It has been decades since the annual U.S. unemployment rate was under 4%. The rate was 3.6% in 1968 and 3.8% the year before. It almost made it in 2000 when the rate was 4.0% on the nose. The rate has started to head back in that direction. It hit 4.3% in May. Another few tenths of a percent down may be impossible.
Among the theories about full employment is that it actually starts when the rate drops below 5%. Some portion of the work force is between full-time jobs. Some people have temporarily left the work force. These few hundred thousand people are actually not unemployed in the classic sense, but they are as the government measures them. An already tight jobs market would need to get much tighter to drive the rate down further.
Perhaps the largest hurdle to a less than 4% national unemployment rate is the large pockets of the nation where the rate is well above the threshold. In several big cities, the rate is still high. This includes Chicago, the country’s third largest city, at 4.9%, Houston at 5.3% and Cleveland at 6.4%. Another 40 cities have rates above 5%. As long as pockets like these remain, it will be difficult for the national rate to dip much lower.
Another factor in whether the unemployment rate can fall much further is the efficiency of corporate expense controls. Since the Great Recession, many companies have replaced full-time workers with part-time employees. This allows for a flexible work force, and it eliminates the need for expensive benefits in many cases. What corporate America has learned about this kind of cost control will not be unlearned.
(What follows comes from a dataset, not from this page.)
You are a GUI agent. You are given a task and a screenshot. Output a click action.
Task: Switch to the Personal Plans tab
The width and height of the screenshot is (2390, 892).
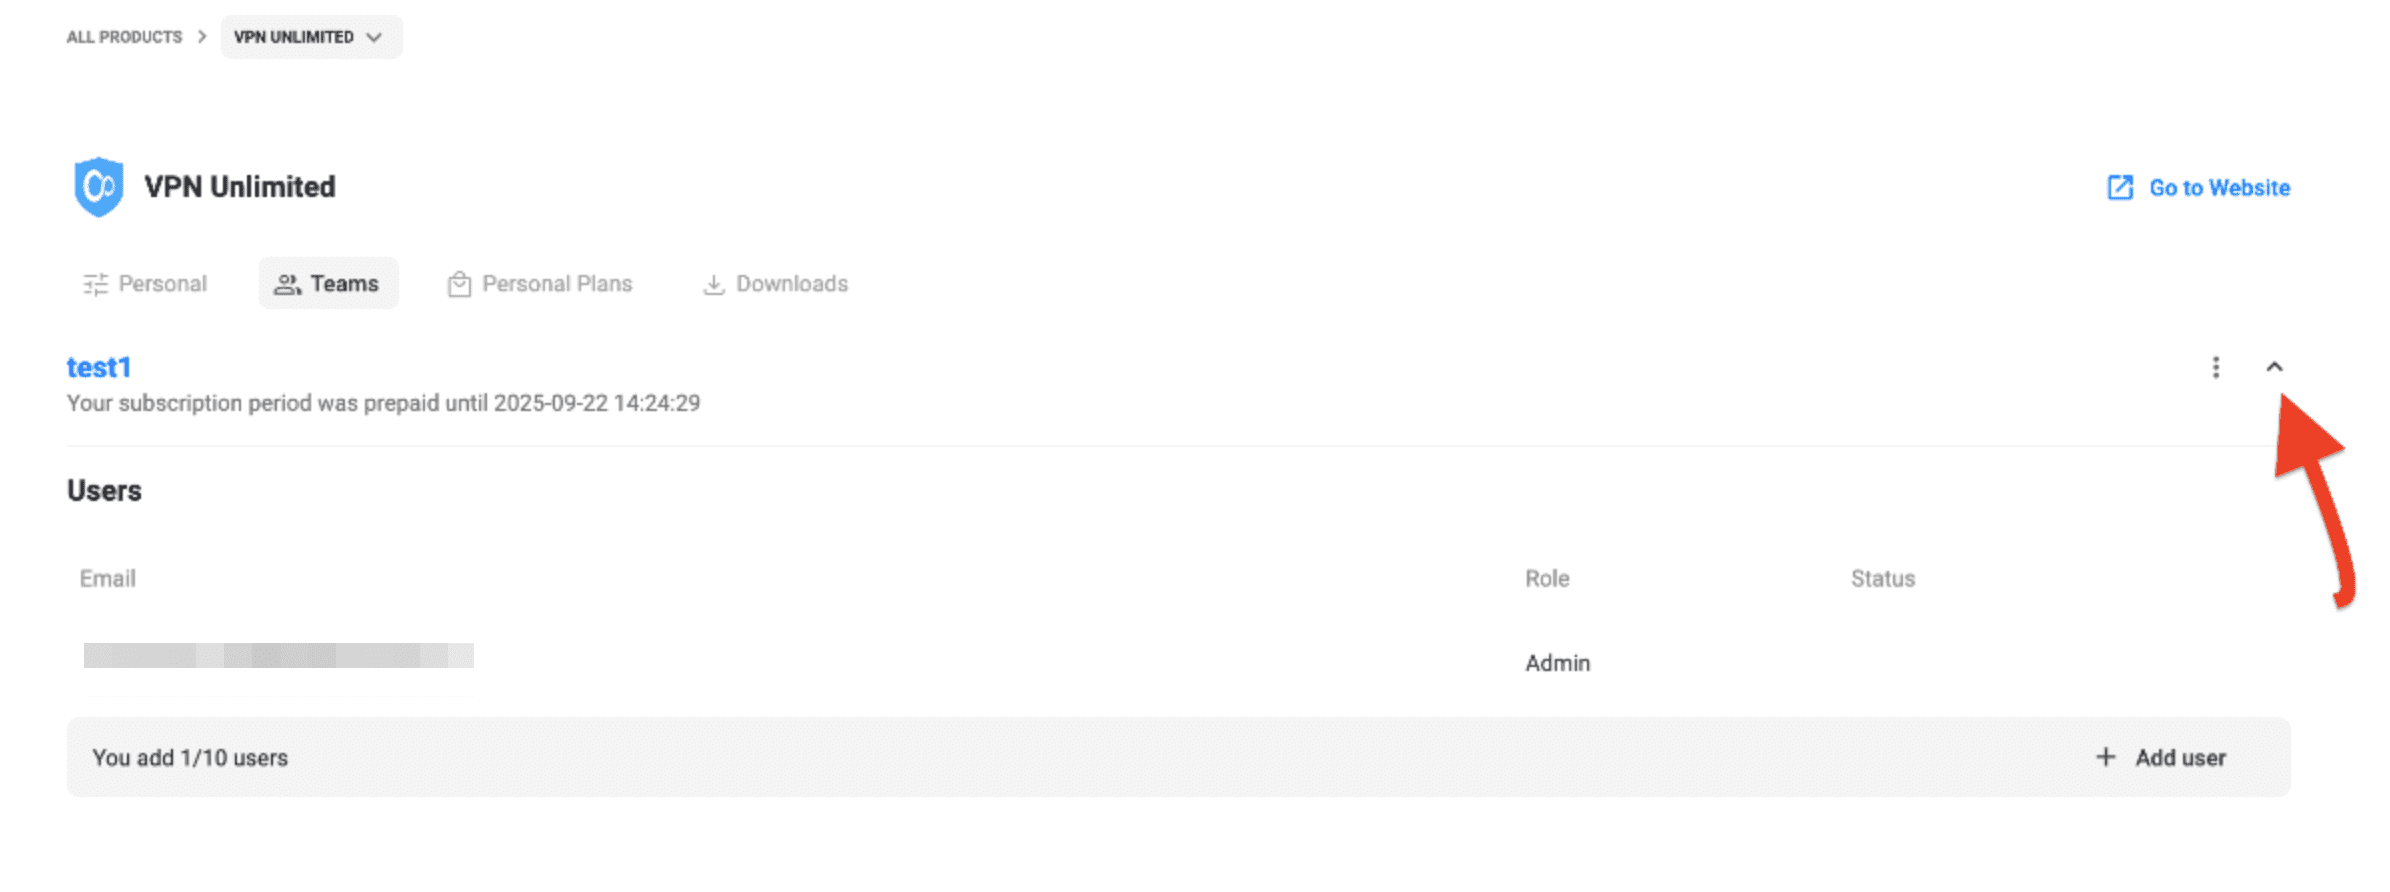556,284
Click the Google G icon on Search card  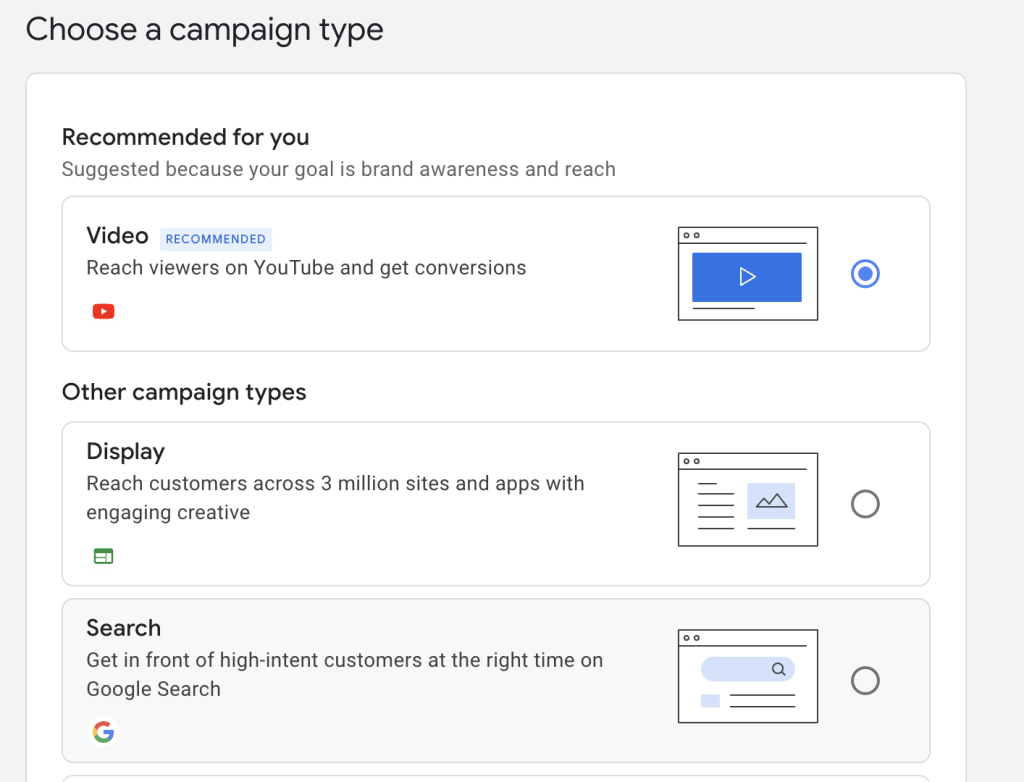(x=103, y=732)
Finally, the U.S. economy is in the midst of growth that is barely mediocre. At some point that has to catch up to job creation. Gross domestic product for 2017 is not expected to be much better than a 2% increase. While that is a large rebound from the recession, it still trails most big, developed countries. U.S. job creation may run out of steam because the overall economy cannot support it.
A jobless rate below 4%? Not likely.